Today, the Unified Area Command for the response to the Deepwater Horizon Oil spill successfully inserted a mile long, four inch wide, riser pipe to the major leaking pipe behind the spill. The initial media estimates report that the tube can divert some of the oil from the pipe behind 85% of the spill to the surface.
Carrying the diverted spill, will be the Discoverer Enterprise Drillship, a modern marvel of engineering itself, deemed worthy of this bombastic promotional video by Deepwater. Perhaps their the BP PR squad thought that American’s could rest easier with the Enterprise in control.
The riser tube insertion is the first truly good news from the Gulf since the Rigs Explosion. While a containment dome was placed over one of the main spill areas, it did not change the rate of flow from the spill to the ocean, instead diverting the spill to the other ruptures at a higher rate of flow.

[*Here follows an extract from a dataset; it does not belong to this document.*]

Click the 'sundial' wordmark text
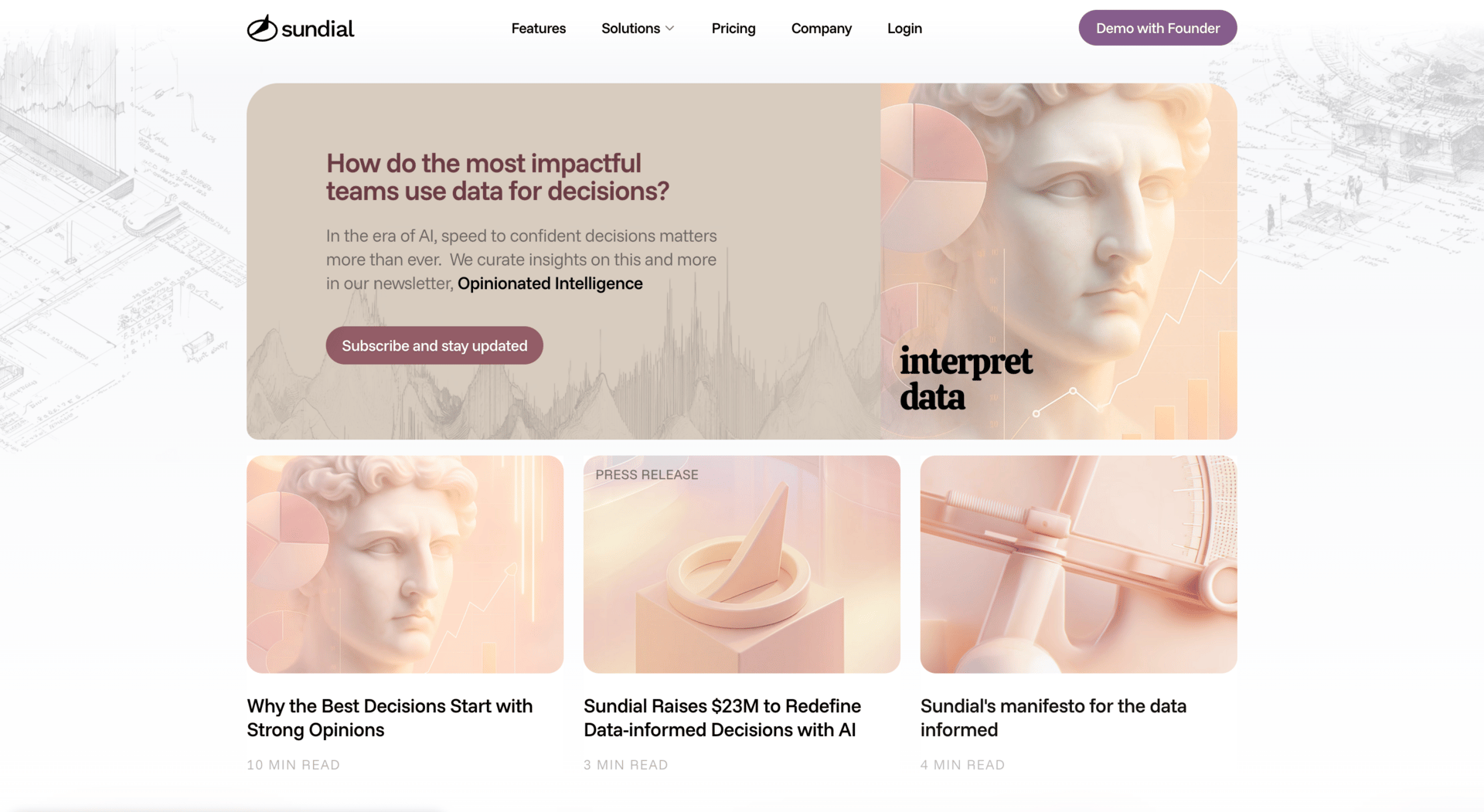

There is no guarantee of the success with the Riser tube, despite the good news. While its insertion was the first ever success at such depths, the pipe can still fail over the coming week. Methanol must continually be pumped into the pipe at over 120 degrees to prevent the formation of ice-like crystals in the pipe, and the hardware must hold up at extreme depths. The blowout preventor site is still badly leaking, and may still require a Junk Shot to be plugged. Furthermore, millions of gallons of oils are still spilling into the gulf, the well has not yet been plugged, and a relief well, the only sure fix, is still months away.
This comes as the US calls the riser pipe, “No Solution”to the spill, and scientists have discovered ten-mile wide, three miles across, hundreds of feet thick, up to four thousand feet beneath the Ocean’s surface. These slicks are set to become megaliths demarking Oceanic Dead Zones the size of Manhattan. In these areas, Oxygen levels are down more than 30% already, making it doubtful any life could survive. If the oil spill is to benefit anybody (aside from Halliburton), it’ll be the scavenging Giant Isopods.

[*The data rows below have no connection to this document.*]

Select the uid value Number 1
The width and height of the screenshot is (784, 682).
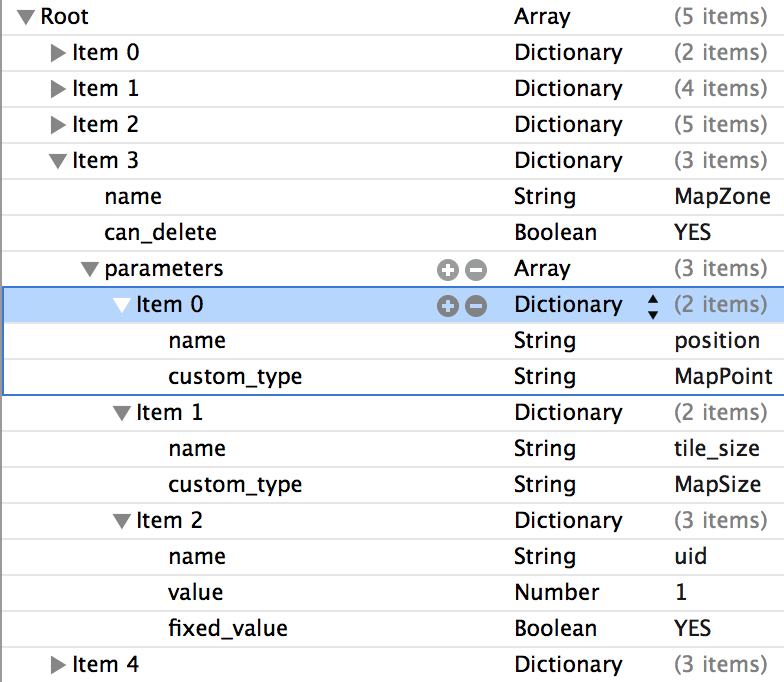tap(680, 592)
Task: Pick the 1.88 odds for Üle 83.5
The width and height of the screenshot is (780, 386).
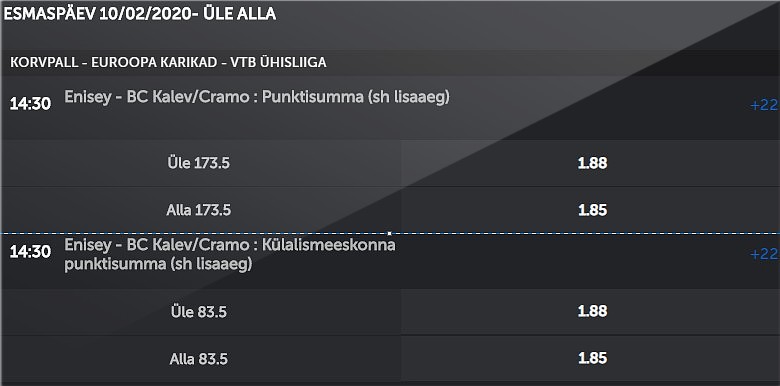Action: 592,311
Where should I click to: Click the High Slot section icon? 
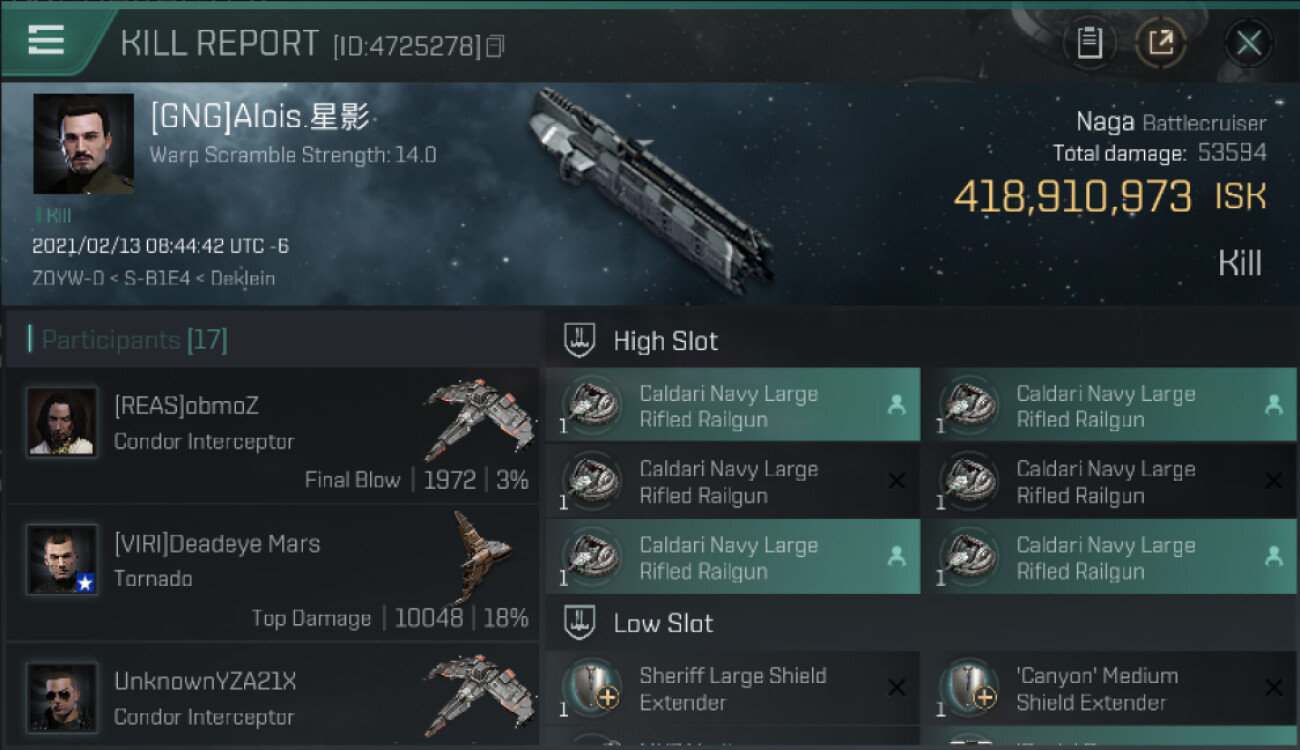pos(579,340)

The trajectory of the Oil spill can be tracked today, as always, via NOAA. The spill is now looming over the Mississippi delta, despite the Miles of boom line. NOAA, as well as the New York Times Spill Tracker, do not take into account the underwater plumes, and still use the rosiest possible estimates. The best bet for spill tracking, as showcased last week on GeoCurrents, remains SkyTruth.
For those interested to researching the historical parallels between the Deepwater Horizon Spill and Response and its most comparable predecessor, the IXTOC-1 spill, NOAA’s Incident Report, is an invaluable resource. The IXTOC was the most devastating spill to date, and layers of IXTOC oil can still be found in Texas beaches. The leak spewed for almost ten months, at twice the depths, until a relief well ended the crisis. While this did not carry the same urgency as the Deepwater Horizon Spill, and technology has improved at extreme depths, there are a number of historical lessons to be take from this case.
Attached below is the Spill’s trajectory forecast for today from NOAA. Even this report admits that Tarballs should begin to hit the Gulf-Stream Loop Current this week. There are already reports surfacing of a strong petroleum smell nearing Tampa, Florida.

There’s a lot riding on that 21 inch wide pipe.